Tracy keeps a number of file descriptors open that, depending on the machine and its settings, may exceed the limit allowed by the system resulting in IREE failing to open more files. In particular, it is commom to have a relatively low limit when running with sudo.


Appendixlink

Building Tracy from sourcelink

Install dependencieslink

Do you need capstone-next?link

You can skip this section if you don't need disassembly of CPU code.

Capstone is the disassembly framework used by Tracy. The default branch, which is what OS packages still distribute, is running a few years behind current CPU architectures.

Newer CPU architectures such as RISC-V, or newer extensions of existing architectures (e.g. new SIMD instructions in the ARM architecture) are typically only supported in the next branch. If you need that support, check out and build that branch. Consider uninstalling any OS package for capstone or otherwise ensure that your IREE build will pick up your next branch build.

Linuxlink

If you haven't opted to build capstone-next (see above section), install the OS package for capstone now (Debian-based distributions):

sudo apt install libcapstone-dev

Install other dependencies:

sudo apt install libtbb-dev libzstd-dev libglfw3-dev libfreetype6-dev libgtk-3-dev

If you only build the command-line tool iree-tracy-capture and not the graphical iree-tracy-profiler, you can install only:

sudo apt install libtbb-dev libzstd-dev

The zstd version on Ubuntu 18.04 is old. You will need to install it from source from https://github.com/facebook/zstd.git

Maclink

If you haven't opted to build capstone-next (see above section), install the system capstone now:

brew install capstone

Install other dependencies:

brew install pkg-config glfw freetype tbb zstd

Build the Tracy toolslink

A CMake-based build system for Tracy is maintained as part of IREE. In your IREE host build directory, set the following CMake option:

cmake -DIREE_BUILD_TRACY=ON -DIREE_ENABLE_LLD=ON .

That enables building the Tracy server tools, iree-tracy-profiler and iree-tracy-capture, introduced above. It also enables building the tool iree-tracy-csvexport which can be used to export a captured trace as a CSV file (see Section 6 "Exporting zone statistics to CSV" in the Tracy manual).

TODO - switch to using upstream CMake project

Tracy now has an upstream CMake build for each of its components. We may be able to use this directly.

If profiling on Android/ARM, you might need the patch discussed in the next paragraph.

Consider building without assertions (cmake -DIREE_ENABLE_ASSERTIONS=OFF).
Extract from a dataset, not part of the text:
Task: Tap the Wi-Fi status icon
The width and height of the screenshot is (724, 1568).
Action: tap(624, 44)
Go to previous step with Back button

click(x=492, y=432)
At least iree-tracy-profiler has some faulty assertions that can cause the profiler UI to crash during normal usage.

Rebuild, either everything or just these specific targets:

cmake --build . --target iree-tracy-profiler iree-tracy-capture iree-tracy-csvexport

This should have created the iree-tracy-profiler, iree-tracy-capture, and iree-tracy-csvexport binaries:

$ find . -name iree-tracy-*
./tracy/iree-tracy-profiler
./tracy/iree-tracy-capture
./tracy/iree-tracy-csvexport

Android system settings required for Sampling and SysTracelink

When profiling on an Android device, in order to get the most useful information in the trace, tweak system permissions as follows before profiling. This needs to be done again after every reboot of the Android device.

From your desktop, get a shell on the Android device:

adb shell

The following commands are meant to be run from that Android device shell. First, get root access:

su

Now run the following commands as root on the Android device:

setenforce 0
mount -o remount,hidepid=0 /proc
echo 0 > /proc/sys/kernel/perf_event_paranoid
echo 0 > /proc/sys/kernel/kptr_restrict

Note: in order for this to work, the device needs to be rooted, which means that the above su command must succeed. This is sometimes confused with the adb root command, but that's not the same. adb root restarts the adbd daemon as root, which causes device shells to be root shells by default. This is unnecessary here and we don't recommend it: real Android applications never run as root, so Tracy/Android has to support running benchmarks as regular user and it's best to stick to this for the sake of realistic benchmarks. Internally, Tracy executes su commands to perform certain actions, so it too relies on the device being rooted without relying on the benchmark process being run as root.